Apesar do predomínio das domésticas como vítimas, notamos que em determinadas situações estas reagiam violentamente, como o fez a doméstica acusada de assassinar o filho da patroa para se vingar desta. Ao longo da análise do processo, tornou-se possível perceber o discurso jurídico aliado ao discurso médico na construção e separação dos indivíduos considerados “degenerados”.

Mas não era apenas pela violência que as domésticas tentavam subverter a ordem adversa de seu cotidiano. Vimos nas entrevistas que muitas se valiam de outras estratégias para negociar certa autonomia no exercício de suas funções. A conquista da confiança da patroa através de uma conduta exemplar e a constante mudança de emprego eram formas de buscar melhores condições de trabalho.

Nos processos de infanticídio em que as acusadas eram domésticas, vimos que estas o fizeram movidas, em larga medida, pelo temor de serem expulsas dos empregos, visto ser este o costume vigente no período. A mulher, cujo corpo a denunciasse de não ter se submetido às regras patriarcais e exercido a sexualidade fora do matrimônio, era punida com a supressão das condições mínimas de sobrevivência; no caso das domésticas, a expulsão da casa de seus/suas patrões/patroas. Percebemos os

infanticídios como ações desesperadas de mulheres apavoradas ante o temor da humilhação pública e da marginalização social.

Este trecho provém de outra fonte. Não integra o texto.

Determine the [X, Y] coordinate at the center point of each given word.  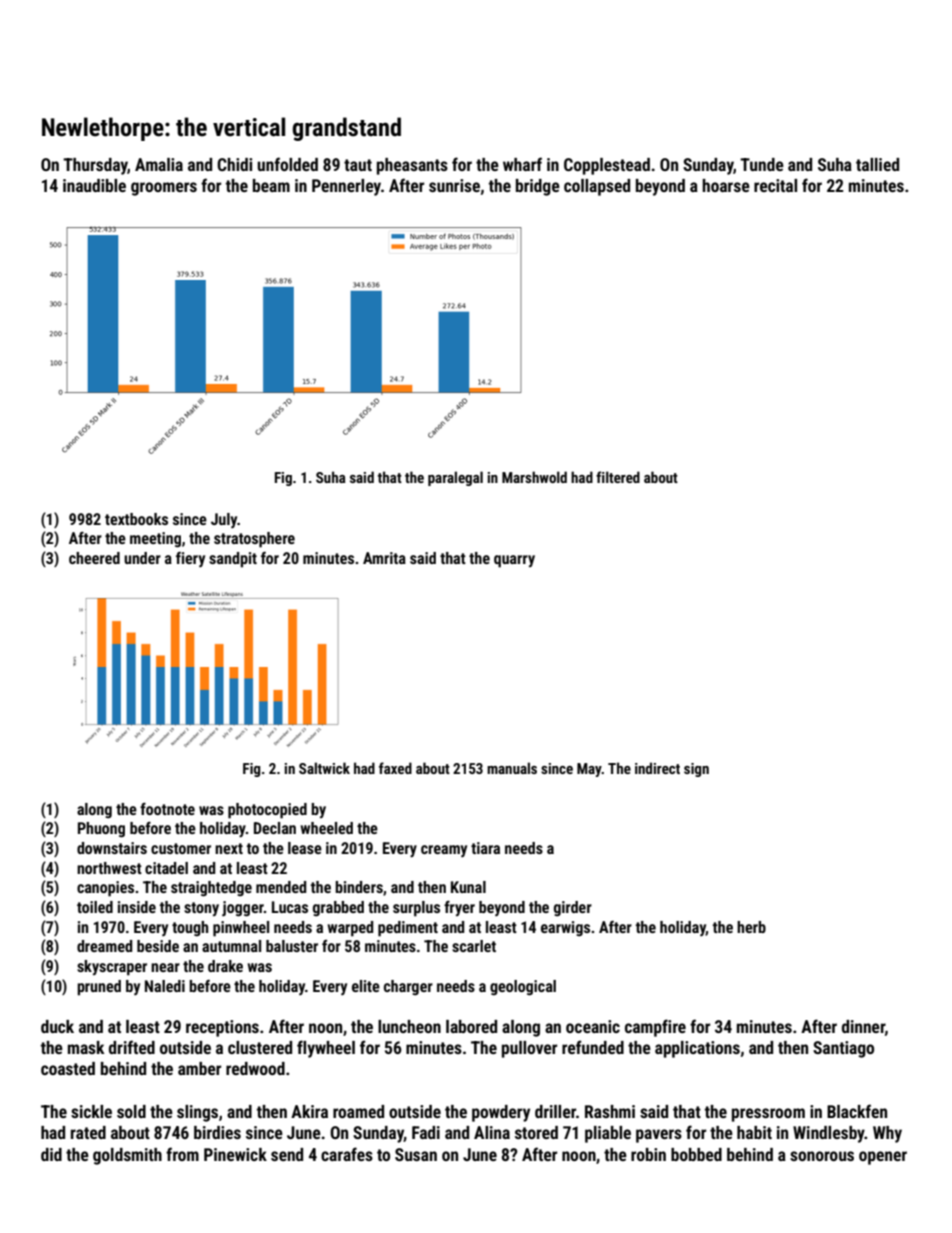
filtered [618, 477]
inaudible [94, 185]
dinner [863, 1026]
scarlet [474, 946]
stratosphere [254, 540]
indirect [657, 768]
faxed [395, 768]
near [165, 967]
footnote [167, 808]
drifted [132, 1047]
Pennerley [346, 187]
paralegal [455, 478]
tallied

As domésticas vislumbradas nesta pesquisa viviam em condições adversas, suscetíveis a múltiplas formas de agressões. A violência era o próprio motor que movia as relações porta adentro. Essas relações assim se urdiam devido às assimetrias estabelecidas no campo de forças do sistema sexo-gênero.

Este estudo não pretendeu esgotar o tema, visto que ele consistiu num olhar historicamente datado sobre uma realidade por demais complexa, a qual exige múltiplas abordagens.